Arnold Schönberg : Pierrot lunaire, opus 21
Mischa Spoliansky : Alles Schwindel: Ouverture, «Das Lied der Gesellschaft» & Prélude – Es liegt in der Luft: «L’Heure bleue»
Michel Lévine : Ma chair frissonne
Ralph Maria Siegel : Ich habe noch einen Koffer in Berlin
Friedrich Höllander : Der blaue Engel: «Ich bin von Kopf bis Fuss auf Liebe eingestellt» et «Ich bin die fesche Lola» – Wir wollen Alle wieder Kinder sein
Kurt Weill : Aufstand und Fall der Stadt Mahagonny: «Alabama-Song»
Norbert Schultze : Military – Lili Marleen
Georg Crumb : Sonate pour violoncelle (Improvisation autour du deuxième mouvement)
Stéphane Rougier : Improvisation au violon
Nicolas Farine : Improvisation au piano

Julia Migenes (soliste)
Musiciens de l’Orchestre national Bordeaux Aquitaine: Stéphane Rougier (violon et alto), Zorica Milenkovic (flûte), Stéphane Kwiatek (clarinette), Aurélienne Brauner (violoncelle), Nicolas Farine (direction musicale et piano)
Stephan Grögler (conception, scénographie, installation lumineuse et mise en scène), Véronique Seymat (costumes)


Présenté au Grand Théâtre par l’Opéra national de Bordeaux dans le cadre de l’édition 2014 dont il est l’un des temps forts, le «Pierrot lunaire cabaret 30» conçu par Stephan Grögler à La-Chaux-de-Fonds en 2012 autour de l’opus – presque – éponyme de Schönberg – qu’il resitue au cœur de créativité berlinoise des années vingt et trente, dont il peut être considéré comme l’une des matrices – repousse autant les limites du genre que du plateau. C’est en effet du haut du grand escalier de l’édifice de Victor Louis que Julia Migenes ouvre le spectacle, jouant du haut-de-forme et de la complicité avec l’auditoire réuni autour, sur les marches ou contre les piliers. Dès les pièces de ce prélude en avant-scène jouant habilement des codes de la revue, le jeu proposé par la soliste américaine fait vivre plus qu’elle ne restitue un improbable et mouvant équilibre entre théâtre et musique. Prenant appui sur la relative raucité de son timbre, la déclamation n’exagère point la gouaille et sait flirter avec la vocalité dans le «Lied der Gesellschaft» ou «Ich habe noch einen Koffer in Berlin».

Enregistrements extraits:
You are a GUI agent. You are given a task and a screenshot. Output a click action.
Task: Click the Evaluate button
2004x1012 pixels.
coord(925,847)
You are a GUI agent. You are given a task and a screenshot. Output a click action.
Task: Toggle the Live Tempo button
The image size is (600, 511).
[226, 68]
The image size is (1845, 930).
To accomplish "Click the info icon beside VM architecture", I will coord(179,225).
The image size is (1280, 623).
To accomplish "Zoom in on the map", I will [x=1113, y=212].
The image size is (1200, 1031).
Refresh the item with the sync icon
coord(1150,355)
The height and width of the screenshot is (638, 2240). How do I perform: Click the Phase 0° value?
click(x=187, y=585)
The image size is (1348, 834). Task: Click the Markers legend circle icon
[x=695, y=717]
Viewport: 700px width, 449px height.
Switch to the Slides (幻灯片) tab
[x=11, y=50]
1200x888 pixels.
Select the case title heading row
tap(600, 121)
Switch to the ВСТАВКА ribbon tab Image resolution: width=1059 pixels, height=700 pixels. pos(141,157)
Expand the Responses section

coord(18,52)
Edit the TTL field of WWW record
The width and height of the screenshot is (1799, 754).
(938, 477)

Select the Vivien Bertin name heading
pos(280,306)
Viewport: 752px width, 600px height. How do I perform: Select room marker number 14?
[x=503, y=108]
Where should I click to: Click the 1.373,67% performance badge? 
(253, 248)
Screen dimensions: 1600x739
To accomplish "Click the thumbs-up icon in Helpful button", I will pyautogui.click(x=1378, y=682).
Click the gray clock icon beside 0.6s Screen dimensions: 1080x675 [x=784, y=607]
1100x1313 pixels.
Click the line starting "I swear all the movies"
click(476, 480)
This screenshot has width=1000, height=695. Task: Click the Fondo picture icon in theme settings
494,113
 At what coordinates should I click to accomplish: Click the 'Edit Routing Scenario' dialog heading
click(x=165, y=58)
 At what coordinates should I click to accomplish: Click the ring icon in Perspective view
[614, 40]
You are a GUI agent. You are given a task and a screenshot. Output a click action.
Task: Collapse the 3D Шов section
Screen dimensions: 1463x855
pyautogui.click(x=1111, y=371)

• CONSIGNES DE L'EXERCICE
A. D'après le texte sur le Pierrot lunaire, d'où Julia Migenes ouvre-t-elle le spectacle ?
B. Recopiez, dans le texte sur le Pierrot lunaire, le passage qui commence par les mots contenant «Norbert Schultze : Military» et se termine par «musicale et piano)».

• RÉPONSES ATTENDUES
A. Du haut du grand escalier de l'édifice de Victor Louis.

B.
Norbert Schultze : Military – Lili Marleen
Georg Crumb : Sonate pour violoncelle (Improvisation autour du deuxième mouvement)
Stéphane Rougier : Improvisation au violon
Nicolas Farine : Improvisation au piano

Julia Migenes (soliste)
Musiciens de l’Orchestre national Bordeaux Aquitaine: Stéphane Rougier (violon et alto), Zorica Milenkovic (flûte), Stéphane Kwiatek (clarinette), Aurélienne Brauner (violoncelle), Nicolas Farine (direction musicale et piano)